▶ **RECORDED DATA**:
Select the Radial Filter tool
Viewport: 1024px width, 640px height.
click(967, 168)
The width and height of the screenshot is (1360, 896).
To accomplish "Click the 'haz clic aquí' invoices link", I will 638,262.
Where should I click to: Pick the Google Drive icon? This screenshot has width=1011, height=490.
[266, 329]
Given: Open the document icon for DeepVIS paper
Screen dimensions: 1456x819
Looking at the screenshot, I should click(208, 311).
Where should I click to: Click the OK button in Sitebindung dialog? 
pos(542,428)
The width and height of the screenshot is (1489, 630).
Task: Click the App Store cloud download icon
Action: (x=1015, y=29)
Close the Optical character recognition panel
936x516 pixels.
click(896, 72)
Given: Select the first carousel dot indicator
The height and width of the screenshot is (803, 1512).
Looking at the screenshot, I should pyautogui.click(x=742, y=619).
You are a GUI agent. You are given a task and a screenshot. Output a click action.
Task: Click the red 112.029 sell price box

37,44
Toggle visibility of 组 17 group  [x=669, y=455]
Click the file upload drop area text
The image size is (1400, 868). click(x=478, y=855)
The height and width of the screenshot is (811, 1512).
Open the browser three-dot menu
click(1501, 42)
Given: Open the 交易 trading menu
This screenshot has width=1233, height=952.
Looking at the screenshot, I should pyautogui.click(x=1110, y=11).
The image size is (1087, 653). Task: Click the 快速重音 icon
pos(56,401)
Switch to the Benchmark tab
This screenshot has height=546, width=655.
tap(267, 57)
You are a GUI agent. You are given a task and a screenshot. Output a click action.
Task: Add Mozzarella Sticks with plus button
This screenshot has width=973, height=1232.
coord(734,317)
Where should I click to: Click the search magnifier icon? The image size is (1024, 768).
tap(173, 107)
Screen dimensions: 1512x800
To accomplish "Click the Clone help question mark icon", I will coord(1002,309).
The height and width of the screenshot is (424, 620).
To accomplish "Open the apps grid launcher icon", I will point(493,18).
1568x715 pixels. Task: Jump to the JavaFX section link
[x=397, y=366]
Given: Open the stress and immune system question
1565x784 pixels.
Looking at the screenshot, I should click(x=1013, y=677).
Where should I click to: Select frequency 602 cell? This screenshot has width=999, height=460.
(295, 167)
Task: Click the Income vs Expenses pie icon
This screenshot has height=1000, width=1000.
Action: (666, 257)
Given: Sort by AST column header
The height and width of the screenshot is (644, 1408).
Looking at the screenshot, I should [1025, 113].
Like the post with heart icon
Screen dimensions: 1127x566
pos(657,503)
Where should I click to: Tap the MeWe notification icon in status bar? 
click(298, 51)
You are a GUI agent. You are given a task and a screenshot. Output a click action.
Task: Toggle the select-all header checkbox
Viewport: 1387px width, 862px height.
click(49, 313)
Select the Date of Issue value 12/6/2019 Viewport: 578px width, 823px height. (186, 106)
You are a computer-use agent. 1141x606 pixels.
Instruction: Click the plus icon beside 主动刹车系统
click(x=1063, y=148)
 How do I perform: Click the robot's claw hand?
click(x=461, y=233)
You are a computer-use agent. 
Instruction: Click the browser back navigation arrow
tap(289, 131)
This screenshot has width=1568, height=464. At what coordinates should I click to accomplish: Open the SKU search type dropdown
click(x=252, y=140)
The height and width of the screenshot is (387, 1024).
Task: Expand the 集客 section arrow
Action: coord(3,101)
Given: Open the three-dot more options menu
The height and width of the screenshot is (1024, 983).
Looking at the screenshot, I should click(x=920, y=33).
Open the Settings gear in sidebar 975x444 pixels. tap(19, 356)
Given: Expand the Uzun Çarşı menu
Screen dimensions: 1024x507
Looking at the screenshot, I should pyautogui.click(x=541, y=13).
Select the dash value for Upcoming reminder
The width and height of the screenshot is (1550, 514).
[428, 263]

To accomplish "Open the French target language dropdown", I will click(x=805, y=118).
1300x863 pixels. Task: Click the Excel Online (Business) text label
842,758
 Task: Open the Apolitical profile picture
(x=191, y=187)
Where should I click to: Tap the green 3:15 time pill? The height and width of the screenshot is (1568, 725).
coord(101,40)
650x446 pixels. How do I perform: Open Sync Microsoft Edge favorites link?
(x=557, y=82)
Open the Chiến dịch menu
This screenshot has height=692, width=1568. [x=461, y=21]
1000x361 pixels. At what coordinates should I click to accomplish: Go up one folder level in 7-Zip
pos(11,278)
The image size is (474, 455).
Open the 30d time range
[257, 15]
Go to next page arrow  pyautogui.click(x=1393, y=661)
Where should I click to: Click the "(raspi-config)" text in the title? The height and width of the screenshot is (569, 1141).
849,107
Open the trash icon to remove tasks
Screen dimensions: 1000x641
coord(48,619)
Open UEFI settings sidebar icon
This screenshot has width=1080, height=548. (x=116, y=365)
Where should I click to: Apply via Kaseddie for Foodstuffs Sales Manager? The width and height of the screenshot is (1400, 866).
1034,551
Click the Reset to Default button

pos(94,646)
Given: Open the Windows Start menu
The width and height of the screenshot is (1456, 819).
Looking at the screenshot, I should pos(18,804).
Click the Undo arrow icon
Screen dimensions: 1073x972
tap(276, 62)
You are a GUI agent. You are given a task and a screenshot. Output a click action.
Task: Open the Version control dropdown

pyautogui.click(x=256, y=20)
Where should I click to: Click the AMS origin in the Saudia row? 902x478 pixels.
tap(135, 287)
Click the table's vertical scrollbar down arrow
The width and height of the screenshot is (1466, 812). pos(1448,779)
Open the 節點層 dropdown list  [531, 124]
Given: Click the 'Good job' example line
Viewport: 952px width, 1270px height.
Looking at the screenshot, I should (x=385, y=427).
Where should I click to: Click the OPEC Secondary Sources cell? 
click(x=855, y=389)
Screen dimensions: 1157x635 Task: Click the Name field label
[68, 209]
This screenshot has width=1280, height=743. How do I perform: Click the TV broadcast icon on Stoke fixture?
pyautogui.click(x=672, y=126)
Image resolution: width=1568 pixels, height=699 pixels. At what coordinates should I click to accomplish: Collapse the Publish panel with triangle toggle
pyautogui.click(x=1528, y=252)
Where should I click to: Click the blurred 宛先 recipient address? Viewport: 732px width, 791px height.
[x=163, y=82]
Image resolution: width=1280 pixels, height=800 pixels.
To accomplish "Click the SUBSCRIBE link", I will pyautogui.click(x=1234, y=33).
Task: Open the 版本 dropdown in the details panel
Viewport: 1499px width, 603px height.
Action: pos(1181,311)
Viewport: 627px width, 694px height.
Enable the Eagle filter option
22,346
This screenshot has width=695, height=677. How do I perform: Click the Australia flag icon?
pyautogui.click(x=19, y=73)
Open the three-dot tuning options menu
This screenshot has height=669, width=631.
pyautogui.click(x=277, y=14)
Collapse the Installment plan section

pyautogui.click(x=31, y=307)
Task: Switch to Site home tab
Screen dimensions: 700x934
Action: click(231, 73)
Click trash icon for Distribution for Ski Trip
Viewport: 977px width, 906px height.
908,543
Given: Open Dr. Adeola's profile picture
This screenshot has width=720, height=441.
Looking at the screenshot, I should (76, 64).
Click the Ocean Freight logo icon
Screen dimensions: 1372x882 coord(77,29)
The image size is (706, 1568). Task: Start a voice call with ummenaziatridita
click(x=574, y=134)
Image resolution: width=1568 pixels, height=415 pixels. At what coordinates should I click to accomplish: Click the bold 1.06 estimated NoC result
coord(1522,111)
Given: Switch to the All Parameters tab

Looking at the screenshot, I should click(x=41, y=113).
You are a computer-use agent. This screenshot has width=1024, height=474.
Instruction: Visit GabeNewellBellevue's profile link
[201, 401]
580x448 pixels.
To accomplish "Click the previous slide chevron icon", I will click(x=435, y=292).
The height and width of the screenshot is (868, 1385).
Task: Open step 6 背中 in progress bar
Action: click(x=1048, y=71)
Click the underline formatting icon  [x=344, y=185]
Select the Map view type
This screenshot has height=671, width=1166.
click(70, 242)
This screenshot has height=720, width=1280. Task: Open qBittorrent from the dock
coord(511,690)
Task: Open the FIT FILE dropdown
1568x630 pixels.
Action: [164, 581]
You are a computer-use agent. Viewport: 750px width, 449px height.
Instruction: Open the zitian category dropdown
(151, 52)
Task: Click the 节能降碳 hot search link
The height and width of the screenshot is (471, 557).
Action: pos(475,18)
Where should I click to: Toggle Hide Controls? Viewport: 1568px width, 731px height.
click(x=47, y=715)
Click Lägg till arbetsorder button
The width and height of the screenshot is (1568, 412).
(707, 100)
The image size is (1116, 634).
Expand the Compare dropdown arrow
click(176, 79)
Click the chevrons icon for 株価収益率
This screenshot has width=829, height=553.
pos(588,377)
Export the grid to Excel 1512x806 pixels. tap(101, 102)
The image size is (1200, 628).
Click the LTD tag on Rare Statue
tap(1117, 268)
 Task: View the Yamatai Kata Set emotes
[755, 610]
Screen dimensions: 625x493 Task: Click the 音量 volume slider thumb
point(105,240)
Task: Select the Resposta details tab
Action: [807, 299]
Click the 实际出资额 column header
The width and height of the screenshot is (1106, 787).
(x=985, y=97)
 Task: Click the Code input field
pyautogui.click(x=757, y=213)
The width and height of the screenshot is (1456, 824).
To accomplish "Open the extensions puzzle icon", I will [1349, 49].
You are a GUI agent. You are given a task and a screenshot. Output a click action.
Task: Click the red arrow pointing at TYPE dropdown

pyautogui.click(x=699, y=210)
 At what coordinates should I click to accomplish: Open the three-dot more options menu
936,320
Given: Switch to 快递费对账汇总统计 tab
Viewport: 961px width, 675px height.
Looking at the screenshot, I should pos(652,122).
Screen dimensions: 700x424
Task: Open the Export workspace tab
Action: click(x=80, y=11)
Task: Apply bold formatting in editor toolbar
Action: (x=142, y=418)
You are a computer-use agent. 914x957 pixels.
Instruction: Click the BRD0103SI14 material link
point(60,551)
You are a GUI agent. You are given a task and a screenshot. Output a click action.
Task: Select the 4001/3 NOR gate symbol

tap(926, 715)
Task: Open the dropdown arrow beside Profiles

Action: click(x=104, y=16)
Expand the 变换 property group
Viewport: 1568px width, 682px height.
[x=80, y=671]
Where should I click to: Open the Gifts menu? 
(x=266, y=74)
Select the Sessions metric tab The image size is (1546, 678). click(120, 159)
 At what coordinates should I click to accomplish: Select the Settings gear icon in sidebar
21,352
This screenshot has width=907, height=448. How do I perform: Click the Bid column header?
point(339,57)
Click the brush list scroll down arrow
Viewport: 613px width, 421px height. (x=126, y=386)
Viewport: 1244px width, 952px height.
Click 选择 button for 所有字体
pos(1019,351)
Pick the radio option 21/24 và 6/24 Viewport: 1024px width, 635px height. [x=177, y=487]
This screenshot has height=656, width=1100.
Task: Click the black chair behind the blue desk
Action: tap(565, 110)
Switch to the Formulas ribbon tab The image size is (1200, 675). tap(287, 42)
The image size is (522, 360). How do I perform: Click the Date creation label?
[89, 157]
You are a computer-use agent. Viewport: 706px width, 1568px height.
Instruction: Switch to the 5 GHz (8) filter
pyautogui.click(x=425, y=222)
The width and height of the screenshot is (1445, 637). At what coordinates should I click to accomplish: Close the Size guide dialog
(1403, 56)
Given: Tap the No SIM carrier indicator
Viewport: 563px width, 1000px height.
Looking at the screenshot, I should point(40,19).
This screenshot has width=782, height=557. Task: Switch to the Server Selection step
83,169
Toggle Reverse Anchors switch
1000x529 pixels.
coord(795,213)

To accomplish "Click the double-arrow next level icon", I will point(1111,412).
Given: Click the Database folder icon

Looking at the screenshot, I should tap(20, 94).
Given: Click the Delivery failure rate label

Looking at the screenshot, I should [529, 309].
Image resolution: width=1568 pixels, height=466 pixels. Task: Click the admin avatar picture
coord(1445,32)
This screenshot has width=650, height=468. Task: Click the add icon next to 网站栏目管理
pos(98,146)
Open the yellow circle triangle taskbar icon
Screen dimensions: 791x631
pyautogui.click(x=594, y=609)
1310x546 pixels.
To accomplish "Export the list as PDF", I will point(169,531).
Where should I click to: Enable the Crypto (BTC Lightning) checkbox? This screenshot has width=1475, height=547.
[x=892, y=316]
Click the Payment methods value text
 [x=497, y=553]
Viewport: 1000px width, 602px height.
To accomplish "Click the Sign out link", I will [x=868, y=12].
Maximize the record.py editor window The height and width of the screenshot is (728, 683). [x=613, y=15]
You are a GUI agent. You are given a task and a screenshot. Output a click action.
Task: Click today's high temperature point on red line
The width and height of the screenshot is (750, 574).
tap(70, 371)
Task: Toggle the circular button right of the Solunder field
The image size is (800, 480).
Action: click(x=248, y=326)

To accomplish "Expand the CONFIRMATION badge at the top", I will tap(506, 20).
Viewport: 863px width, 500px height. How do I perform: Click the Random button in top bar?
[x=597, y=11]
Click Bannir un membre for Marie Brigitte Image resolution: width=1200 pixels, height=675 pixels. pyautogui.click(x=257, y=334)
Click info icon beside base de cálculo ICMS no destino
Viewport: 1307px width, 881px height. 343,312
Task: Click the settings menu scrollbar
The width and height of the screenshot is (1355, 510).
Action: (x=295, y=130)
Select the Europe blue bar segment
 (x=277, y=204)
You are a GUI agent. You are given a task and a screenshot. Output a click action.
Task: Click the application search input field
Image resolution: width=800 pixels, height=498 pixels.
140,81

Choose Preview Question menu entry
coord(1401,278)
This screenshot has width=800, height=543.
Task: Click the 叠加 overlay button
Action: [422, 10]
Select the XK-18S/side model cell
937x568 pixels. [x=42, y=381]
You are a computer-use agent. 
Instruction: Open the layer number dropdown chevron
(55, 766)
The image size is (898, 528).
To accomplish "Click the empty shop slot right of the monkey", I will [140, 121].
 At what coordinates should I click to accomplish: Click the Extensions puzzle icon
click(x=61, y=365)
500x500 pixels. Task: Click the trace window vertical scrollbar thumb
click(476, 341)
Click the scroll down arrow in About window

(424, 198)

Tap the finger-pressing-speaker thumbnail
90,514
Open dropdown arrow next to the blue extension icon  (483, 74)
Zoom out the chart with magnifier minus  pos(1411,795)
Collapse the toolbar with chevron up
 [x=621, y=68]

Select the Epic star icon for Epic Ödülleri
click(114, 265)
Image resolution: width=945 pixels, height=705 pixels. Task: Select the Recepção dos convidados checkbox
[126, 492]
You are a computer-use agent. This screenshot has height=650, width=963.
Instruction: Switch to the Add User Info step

▶ **PROBLEM TO SOLVE**:
Which lines above hold the string "grid"? Copy every one of them.

▶ **EXERCISE SOLUTION**:
To accomplish "Open the apps grid launcher icon", I will point(493,18).
Export the grid to Excel 1512x806 pixels. tap(101, 102)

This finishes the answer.